The exercise: Render the lines between the one holding "Viewport: 1706px width, 890px" and the one holding "[x=60, y=52]", inclusive, as a Markdown table with the columns No. and Line. Number each row and skip blank lines.

Entries provided:

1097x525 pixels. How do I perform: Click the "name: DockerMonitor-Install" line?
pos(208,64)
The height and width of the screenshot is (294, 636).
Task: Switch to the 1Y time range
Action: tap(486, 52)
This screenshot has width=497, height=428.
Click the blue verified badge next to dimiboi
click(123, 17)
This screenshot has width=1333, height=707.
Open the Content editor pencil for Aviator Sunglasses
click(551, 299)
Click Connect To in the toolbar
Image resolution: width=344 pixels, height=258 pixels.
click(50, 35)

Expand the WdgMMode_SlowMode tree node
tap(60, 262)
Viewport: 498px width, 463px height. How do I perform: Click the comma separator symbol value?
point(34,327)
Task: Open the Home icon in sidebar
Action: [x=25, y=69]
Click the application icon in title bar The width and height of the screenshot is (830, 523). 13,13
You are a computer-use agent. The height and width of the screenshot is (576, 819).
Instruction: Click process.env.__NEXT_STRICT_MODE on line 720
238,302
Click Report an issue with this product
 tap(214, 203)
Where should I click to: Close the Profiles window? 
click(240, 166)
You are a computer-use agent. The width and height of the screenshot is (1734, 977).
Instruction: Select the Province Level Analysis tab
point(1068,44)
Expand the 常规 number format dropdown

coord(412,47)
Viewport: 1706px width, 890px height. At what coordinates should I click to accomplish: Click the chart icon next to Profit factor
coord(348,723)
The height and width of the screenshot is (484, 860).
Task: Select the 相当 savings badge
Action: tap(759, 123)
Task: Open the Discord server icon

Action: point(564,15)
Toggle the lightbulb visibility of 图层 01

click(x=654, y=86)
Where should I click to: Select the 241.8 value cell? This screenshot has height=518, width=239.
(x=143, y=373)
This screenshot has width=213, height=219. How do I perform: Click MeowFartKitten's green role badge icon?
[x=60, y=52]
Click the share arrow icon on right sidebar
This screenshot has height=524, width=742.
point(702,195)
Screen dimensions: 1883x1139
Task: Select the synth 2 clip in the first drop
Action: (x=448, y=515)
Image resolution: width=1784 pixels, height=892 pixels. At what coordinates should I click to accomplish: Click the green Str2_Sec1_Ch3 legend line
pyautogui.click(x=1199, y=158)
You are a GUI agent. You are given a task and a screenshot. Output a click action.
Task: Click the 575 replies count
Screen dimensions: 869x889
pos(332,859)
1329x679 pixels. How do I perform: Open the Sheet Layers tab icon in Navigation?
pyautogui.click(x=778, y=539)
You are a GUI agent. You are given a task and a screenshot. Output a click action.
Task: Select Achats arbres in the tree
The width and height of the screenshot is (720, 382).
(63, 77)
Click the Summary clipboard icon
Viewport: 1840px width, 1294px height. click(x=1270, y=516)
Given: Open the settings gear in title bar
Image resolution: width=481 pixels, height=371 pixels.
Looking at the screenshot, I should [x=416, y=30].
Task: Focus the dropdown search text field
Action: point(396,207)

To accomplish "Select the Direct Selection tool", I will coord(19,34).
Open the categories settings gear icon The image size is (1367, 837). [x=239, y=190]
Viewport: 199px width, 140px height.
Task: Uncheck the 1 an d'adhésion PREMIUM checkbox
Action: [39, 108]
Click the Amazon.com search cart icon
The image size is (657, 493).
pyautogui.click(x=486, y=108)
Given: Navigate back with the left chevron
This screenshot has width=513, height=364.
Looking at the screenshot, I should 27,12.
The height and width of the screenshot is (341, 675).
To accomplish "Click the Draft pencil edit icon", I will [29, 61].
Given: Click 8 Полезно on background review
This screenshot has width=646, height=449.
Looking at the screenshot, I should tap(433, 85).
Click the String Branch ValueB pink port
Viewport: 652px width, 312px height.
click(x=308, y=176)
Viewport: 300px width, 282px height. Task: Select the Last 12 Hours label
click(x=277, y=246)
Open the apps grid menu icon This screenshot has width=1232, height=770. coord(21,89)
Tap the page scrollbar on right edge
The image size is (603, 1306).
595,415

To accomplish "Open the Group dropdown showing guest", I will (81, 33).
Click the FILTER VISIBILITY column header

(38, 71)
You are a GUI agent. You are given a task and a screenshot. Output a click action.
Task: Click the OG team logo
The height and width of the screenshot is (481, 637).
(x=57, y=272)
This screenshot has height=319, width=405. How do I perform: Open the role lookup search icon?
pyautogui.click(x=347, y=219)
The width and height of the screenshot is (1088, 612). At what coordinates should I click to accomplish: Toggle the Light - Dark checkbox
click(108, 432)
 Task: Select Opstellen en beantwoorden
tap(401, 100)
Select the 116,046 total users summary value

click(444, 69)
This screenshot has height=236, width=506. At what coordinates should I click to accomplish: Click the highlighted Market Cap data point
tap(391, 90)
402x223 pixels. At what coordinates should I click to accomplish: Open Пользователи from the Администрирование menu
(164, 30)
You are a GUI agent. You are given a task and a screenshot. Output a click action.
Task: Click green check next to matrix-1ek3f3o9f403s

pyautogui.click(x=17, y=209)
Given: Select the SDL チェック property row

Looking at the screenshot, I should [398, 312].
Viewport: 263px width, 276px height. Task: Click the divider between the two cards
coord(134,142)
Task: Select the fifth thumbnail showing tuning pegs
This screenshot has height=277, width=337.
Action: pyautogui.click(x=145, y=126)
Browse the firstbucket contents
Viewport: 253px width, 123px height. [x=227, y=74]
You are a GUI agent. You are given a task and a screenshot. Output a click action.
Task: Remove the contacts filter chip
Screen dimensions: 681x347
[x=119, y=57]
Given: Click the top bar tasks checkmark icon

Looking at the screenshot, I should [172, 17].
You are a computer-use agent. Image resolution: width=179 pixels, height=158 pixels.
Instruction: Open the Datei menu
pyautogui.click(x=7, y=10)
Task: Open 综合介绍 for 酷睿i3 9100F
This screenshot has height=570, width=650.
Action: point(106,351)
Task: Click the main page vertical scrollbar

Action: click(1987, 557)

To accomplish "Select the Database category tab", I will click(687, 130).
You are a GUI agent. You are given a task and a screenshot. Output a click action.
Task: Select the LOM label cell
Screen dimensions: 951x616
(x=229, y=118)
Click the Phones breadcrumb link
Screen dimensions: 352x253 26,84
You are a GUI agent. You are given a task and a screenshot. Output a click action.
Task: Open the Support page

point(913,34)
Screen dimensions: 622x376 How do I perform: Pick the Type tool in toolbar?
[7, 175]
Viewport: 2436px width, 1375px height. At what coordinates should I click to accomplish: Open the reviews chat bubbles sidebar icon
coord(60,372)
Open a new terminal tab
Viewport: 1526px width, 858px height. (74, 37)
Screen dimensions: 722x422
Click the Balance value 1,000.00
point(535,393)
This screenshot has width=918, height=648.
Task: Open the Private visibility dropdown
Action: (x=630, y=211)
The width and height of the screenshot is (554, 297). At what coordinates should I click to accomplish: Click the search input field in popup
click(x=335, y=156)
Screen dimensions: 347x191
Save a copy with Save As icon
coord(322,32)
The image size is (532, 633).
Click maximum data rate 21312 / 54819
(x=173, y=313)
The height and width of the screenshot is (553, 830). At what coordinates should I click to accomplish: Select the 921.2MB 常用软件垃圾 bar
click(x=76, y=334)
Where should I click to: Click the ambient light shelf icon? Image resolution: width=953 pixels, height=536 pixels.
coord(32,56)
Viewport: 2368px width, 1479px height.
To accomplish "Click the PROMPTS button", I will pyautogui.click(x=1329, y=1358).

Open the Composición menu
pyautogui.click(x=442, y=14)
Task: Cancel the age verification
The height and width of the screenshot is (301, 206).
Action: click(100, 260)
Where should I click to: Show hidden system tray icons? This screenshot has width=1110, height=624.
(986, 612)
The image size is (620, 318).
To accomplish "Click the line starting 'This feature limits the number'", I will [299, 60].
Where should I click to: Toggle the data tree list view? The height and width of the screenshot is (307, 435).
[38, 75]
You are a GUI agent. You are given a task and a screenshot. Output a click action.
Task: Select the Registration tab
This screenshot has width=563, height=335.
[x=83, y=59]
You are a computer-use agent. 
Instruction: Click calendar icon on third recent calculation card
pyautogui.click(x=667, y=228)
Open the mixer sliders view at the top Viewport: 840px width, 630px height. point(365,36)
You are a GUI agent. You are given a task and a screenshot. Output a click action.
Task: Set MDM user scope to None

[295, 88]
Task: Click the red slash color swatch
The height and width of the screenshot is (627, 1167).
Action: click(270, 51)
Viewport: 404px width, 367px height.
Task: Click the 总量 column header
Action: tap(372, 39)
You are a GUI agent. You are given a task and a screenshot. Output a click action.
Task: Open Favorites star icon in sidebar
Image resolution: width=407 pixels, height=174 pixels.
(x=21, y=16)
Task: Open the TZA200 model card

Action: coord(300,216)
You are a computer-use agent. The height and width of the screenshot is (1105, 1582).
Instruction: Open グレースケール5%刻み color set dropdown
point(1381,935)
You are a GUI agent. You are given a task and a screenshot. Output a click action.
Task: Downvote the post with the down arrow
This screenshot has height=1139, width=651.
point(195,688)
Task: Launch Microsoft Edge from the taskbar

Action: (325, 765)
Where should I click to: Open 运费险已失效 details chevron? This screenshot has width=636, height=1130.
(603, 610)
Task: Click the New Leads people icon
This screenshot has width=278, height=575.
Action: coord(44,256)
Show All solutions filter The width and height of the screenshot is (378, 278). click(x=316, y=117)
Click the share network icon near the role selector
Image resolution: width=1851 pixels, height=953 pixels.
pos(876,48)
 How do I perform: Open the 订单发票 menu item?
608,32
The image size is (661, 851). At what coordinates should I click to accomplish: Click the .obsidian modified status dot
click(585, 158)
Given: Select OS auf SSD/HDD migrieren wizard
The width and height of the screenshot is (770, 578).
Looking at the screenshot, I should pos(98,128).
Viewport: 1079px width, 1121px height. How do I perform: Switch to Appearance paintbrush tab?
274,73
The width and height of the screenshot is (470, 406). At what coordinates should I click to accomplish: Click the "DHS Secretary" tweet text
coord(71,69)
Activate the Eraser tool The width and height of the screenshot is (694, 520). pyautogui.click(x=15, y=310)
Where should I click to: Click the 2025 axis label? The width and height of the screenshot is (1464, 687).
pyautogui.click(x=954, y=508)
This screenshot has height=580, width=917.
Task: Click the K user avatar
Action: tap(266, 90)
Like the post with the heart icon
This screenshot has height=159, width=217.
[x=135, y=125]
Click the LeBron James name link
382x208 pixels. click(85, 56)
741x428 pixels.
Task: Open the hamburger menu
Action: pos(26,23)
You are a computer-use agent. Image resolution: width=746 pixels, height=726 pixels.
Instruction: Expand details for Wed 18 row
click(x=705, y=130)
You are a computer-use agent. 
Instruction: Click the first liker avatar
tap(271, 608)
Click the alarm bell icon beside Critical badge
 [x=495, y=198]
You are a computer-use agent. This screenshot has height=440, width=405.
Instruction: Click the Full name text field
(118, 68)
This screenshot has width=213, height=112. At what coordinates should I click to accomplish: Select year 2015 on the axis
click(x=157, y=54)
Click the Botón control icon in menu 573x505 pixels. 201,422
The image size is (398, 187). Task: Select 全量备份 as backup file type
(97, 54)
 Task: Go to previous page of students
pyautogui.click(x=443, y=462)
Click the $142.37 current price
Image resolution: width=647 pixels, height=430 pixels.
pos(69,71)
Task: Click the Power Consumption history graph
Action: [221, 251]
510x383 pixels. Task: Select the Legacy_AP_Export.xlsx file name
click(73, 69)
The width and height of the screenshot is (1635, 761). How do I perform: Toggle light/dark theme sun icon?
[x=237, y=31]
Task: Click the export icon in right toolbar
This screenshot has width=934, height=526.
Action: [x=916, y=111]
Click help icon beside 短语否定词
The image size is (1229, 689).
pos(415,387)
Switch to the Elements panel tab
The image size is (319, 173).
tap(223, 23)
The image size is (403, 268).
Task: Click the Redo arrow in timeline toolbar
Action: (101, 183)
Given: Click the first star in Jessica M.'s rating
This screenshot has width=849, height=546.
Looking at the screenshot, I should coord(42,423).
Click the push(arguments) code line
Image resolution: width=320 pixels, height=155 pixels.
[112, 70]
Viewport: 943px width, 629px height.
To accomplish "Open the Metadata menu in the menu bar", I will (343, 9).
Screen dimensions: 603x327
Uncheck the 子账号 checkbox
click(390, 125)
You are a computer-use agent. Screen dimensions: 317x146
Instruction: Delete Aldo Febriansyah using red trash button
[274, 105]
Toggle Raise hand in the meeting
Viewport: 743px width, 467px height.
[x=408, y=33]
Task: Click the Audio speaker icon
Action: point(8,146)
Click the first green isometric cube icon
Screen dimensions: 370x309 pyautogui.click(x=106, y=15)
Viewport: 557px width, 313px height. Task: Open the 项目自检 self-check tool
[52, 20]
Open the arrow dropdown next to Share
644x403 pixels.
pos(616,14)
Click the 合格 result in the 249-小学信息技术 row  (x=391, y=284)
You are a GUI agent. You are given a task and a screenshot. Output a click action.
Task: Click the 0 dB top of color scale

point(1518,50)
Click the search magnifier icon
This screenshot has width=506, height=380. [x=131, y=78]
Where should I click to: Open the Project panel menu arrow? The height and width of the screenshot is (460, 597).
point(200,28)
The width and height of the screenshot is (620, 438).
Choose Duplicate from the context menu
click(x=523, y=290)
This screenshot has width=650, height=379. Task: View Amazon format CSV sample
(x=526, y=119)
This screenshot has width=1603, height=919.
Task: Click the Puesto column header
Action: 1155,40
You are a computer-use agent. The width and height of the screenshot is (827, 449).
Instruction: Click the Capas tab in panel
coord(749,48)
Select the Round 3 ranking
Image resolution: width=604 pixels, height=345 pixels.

The reply:
| No. | Line |
|---|---|
| 1 | Viewport: 1706px width, 890px height. At what coordinates should I click to accomplish: Click the chart icon next to Profit factor |
| 2 | coord(348,723) |
| 3 | The height and width of the screenshot is (484, 860). |
| 4 | Task: Select the 相当 savings badge |
| 5 | Action: tap(759, 123) |
| 6 | Task: Open the Discord server icon |
| 7 | Action: point(564,15) |
| 8 | Toggle the lightbulb visibility of 图层 01 |
| 9 | click(x=654, y=86) |
| 10 | Where should I click to: Select the 241.8 value cell? This screenshot has height=518, width=239. |
| 11 | (x=143, y=373) |
| 12 | This screenshot has width=213, height=219. How do I perform: Click MeowFartKitten's green role badge icon? |
| 13 | [x=60, y=52] |